◆ **Task to carry out**: Scan the records below and copy every line that contains the string "computer".

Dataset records
━━━━━━━━

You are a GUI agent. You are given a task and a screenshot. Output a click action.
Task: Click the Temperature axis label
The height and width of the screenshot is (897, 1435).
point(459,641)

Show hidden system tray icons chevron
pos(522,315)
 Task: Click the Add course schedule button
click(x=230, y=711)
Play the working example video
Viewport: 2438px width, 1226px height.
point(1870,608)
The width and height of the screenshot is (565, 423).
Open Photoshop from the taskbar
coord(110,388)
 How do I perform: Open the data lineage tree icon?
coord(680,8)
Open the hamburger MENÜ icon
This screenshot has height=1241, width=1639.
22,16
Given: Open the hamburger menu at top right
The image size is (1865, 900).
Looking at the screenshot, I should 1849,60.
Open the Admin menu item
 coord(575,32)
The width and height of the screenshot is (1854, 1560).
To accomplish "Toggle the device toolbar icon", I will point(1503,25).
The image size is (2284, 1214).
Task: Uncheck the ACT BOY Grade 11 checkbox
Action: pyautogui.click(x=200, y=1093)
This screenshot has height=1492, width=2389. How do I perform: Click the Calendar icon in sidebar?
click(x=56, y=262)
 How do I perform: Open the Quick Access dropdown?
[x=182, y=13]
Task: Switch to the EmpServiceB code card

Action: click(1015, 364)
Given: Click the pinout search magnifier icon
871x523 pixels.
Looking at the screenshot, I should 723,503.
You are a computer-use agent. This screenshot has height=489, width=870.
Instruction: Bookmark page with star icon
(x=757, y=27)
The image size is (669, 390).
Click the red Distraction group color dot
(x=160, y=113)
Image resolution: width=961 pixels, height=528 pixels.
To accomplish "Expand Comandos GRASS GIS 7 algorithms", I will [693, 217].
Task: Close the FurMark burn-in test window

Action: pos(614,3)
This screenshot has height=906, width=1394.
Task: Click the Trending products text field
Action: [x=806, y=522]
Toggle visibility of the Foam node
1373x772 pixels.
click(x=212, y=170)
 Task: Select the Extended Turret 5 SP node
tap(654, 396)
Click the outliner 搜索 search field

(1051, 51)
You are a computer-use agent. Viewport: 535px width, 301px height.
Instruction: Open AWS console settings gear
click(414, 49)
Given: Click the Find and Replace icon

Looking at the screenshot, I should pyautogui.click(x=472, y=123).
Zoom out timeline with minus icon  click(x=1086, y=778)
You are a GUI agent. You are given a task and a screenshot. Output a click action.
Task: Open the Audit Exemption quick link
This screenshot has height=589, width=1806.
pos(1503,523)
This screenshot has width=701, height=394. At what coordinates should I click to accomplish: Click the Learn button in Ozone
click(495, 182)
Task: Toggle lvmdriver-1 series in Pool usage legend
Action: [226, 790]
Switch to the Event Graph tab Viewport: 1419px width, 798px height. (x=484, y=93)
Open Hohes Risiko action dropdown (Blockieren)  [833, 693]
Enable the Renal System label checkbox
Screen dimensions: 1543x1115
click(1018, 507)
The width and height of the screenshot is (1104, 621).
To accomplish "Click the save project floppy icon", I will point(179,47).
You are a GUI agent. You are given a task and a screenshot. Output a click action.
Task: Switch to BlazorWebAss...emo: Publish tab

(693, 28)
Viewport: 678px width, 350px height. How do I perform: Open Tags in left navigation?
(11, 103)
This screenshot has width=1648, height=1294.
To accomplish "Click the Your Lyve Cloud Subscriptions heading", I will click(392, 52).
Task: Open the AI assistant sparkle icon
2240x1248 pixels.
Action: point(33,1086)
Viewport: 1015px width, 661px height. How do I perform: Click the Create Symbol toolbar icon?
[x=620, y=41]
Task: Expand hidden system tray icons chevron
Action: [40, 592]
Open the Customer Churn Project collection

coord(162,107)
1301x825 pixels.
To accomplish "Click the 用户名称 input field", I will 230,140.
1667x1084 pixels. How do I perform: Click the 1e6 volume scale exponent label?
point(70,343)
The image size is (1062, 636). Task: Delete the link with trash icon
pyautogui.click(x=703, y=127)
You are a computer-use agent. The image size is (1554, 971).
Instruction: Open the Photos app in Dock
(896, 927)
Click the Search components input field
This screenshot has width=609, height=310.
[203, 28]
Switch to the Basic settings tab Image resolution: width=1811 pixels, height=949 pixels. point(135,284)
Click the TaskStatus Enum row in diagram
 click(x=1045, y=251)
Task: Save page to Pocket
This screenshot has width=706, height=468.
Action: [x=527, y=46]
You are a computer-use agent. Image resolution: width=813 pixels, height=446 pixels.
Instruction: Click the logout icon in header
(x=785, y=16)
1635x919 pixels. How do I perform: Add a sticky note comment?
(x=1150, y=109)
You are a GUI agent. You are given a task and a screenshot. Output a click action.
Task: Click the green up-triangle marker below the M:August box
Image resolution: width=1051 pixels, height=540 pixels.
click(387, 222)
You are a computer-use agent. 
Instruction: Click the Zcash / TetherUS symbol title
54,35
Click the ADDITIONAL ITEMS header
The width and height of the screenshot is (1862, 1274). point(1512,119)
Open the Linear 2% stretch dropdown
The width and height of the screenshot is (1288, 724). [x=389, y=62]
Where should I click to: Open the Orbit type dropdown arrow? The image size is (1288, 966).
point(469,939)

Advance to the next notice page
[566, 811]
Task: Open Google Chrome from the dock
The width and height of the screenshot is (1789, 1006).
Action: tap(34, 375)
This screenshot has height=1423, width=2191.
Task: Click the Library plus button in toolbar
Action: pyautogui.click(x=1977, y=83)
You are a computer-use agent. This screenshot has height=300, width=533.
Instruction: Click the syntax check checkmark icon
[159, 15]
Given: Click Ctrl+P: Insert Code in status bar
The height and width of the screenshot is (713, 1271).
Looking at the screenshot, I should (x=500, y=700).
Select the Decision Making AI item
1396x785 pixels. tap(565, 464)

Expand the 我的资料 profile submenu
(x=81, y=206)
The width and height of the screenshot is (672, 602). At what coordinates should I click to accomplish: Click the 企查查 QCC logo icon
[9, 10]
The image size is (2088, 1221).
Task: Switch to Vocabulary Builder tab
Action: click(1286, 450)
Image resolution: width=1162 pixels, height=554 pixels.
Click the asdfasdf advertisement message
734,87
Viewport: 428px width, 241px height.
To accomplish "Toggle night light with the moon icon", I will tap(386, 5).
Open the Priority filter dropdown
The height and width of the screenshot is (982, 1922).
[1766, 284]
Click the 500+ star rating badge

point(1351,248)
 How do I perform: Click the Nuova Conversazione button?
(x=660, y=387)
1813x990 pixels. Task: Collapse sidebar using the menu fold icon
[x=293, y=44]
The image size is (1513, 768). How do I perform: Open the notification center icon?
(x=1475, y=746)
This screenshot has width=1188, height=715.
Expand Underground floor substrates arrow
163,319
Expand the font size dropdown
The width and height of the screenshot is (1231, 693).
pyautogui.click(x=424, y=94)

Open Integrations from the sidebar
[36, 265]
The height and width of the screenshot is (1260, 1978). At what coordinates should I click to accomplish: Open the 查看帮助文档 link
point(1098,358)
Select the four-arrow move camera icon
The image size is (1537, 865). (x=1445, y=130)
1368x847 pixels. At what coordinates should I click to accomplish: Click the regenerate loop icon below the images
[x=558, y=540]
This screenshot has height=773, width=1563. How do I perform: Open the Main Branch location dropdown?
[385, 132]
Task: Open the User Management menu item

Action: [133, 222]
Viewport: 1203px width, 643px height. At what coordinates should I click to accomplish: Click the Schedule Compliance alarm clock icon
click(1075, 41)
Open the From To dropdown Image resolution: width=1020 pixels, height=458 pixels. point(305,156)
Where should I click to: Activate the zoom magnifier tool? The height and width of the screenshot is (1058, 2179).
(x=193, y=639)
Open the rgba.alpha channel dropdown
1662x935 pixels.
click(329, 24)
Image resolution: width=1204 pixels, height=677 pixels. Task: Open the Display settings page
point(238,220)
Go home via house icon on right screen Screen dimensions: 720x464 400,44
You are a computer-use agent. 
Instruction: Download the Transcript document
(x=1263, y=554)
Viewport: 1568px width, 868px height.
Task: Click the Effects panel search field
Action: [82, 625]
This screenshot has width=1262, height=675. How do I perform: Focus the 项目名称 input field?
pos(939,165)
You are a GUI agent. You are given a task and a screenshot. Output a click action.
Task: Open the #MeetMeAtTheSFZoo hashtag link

━━━━━━━━

◆ **Response to the task**:
You are a computer-use agent. This screenshot has height=489, width=870.
You are a computer-use agent. Viewport: 535px width, 301px height.
You are a computer-use agent. The image size is (1554, 971).
You are a computer-use agent. Image resolution: width=813 pixels, height=446 pixels.
You are a computer-use agent. 
You are a computer-use agent. This screenshot has height=300, width=533.
You are a computer-use agent. 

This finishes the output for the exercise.